Single by Bow Wow Wow

from the album See Jungle! See Jungle! Go Join Your Gang Yeah, City All Over! Go Ape Crazy!
- B-side: "El Boss Dicho!"
- Released: January 1982
- Recorded: 1981
- Genre: New wave
- Length: 2:53
- Label: RCA
- Songwriters: Dave Barbarossa; Leigh Gorman; Malcolm McLaren; Matthew Ashman;
- Producer: Brian Tench

Bow Wow Wow singles chronology
| "W.O.R.K. (N.O. Nah, No No My Daddy Don't)" (1981) | "Go Wild in the Country" (1982) | "I Want Candy" (1982) |

Official audio
- "Go Wild in the Country" on YouTube

= Go Wild in the Country =

"Go Wild in the Country" is a single by English new wave band Bow Wow Wow from their album See Jungle! See Jungle! Go Join Your Gang Yeah, City All Over! Go Ape Crazy!. Released in January 1982 by RCA Records, it was their first top 10 hit on the UK Singles Chart.

==Composition==
"Go Wild in the Country" was written by Malcolm McLaren with band members Matthew Ashman, Dave Barbarossa and Leigh Gorman. Produced by Brian Tench, it was Bow Wow Wow's first single not to be produced by McLaren.

==Release==
The January 1982 release of "Go Wild in the Country" coincided with McLaren's "Nostalgia of Mud" phase, in which he intended "to show in clothes and music that, in the post-industrial age, the roots of our culture lie in primitive societies". Its lyrics convey many of the themes of this ideology, with references to disdain for town life, lonely streets and takeaway food, and a desire to go "wild in the country/where snakes in the grass are absolutely free".

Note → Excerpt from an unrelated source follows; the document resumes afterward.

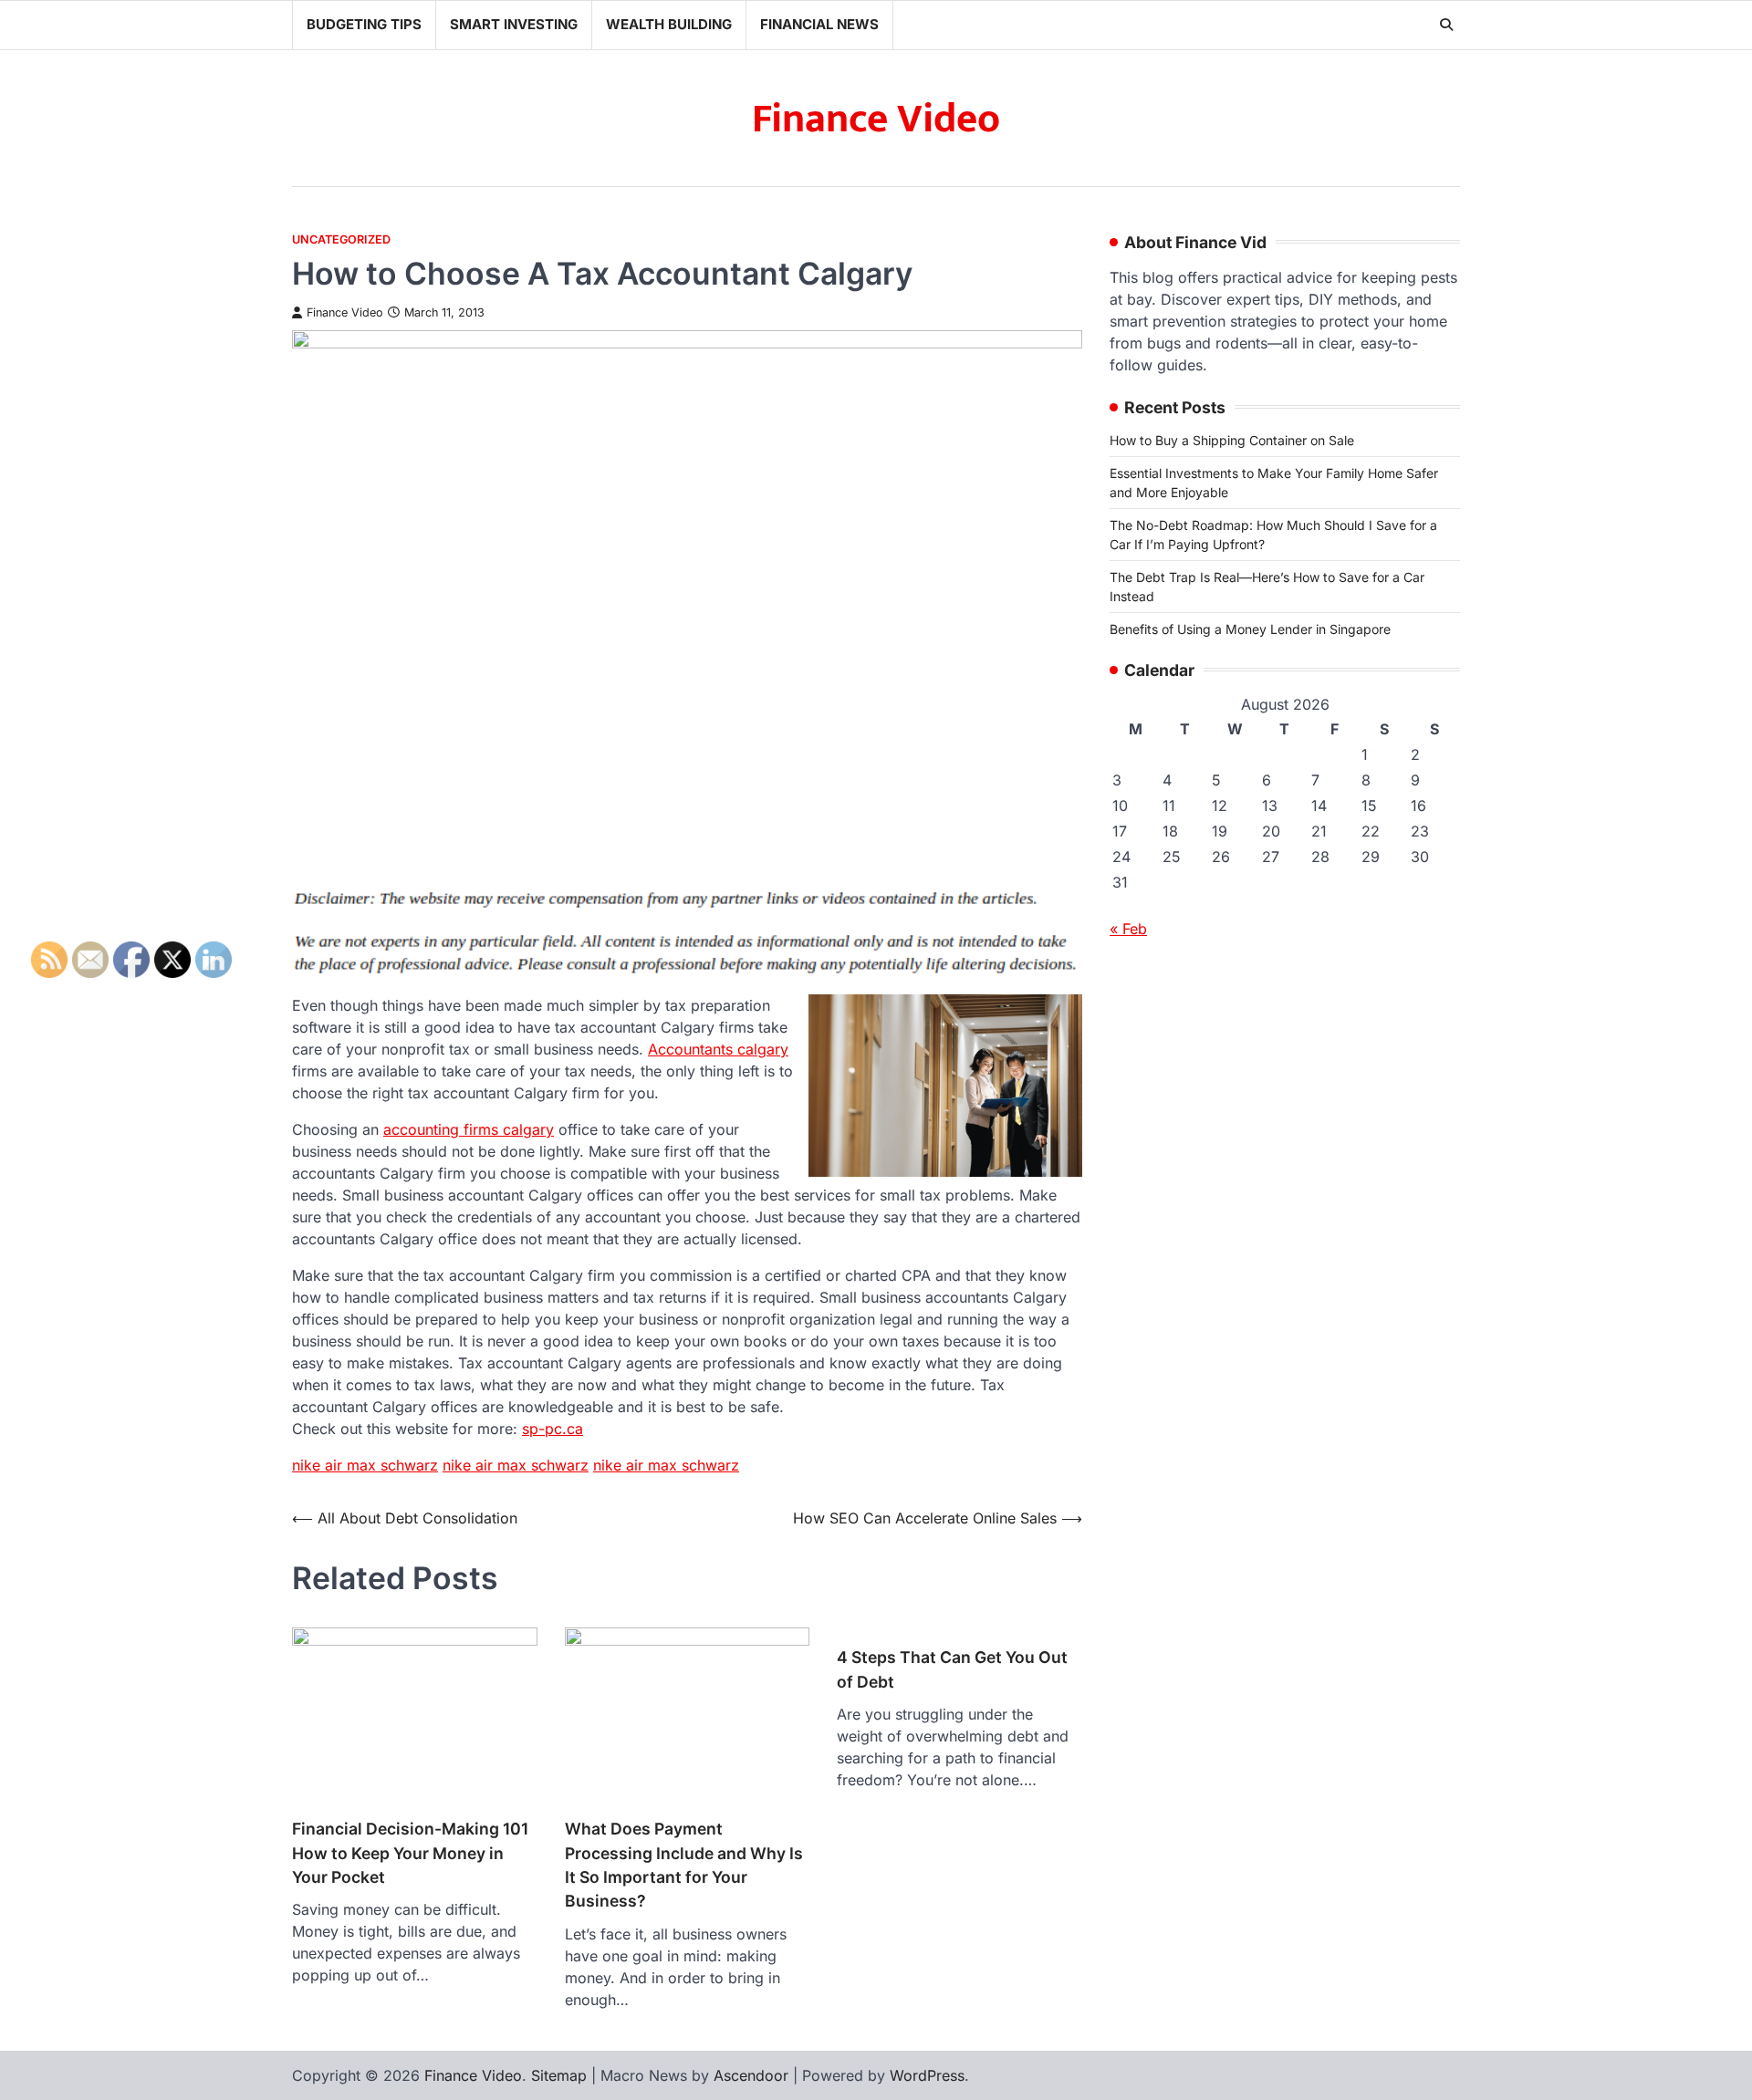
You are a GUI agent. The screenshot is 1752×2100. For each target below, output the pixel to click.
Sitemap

Bow Wow Wow made their first appearance on Top of the Pops on 11 February 1982, performing "Go Wild in the Country", with lead singer Annabella Lwin debuting her trademark Mohican hairstyle. The song remained on the UK Singles Chart for 13 weeks, peaking at No. 7. The B-side was the instrumental "El Boss Dicho!"

==Chart performance==

| Chart (1982) | Peak position |
|---|---|
| Ireland (IRMA) | 11 |
| UK Singles (The Official Charts Company | 7 |

==Cover==
The single sleeve featured the band's recreation of Édouard Manet’s Le Déjeuner sur l'herbe. The photograph, taken by Andy Earl, caused controversy when it was originally used for the cover of See Jungle! See Jungle! Go Join Your Gang Yeah, City All Over! Go Ape Crazy!, as Lwin was just 14 years old at the time of the album's release. The image was re-used for their follow-up EP The Last of the Mohicans, and in 2003 for the Castle Music two-disc anthology, I Want Candy.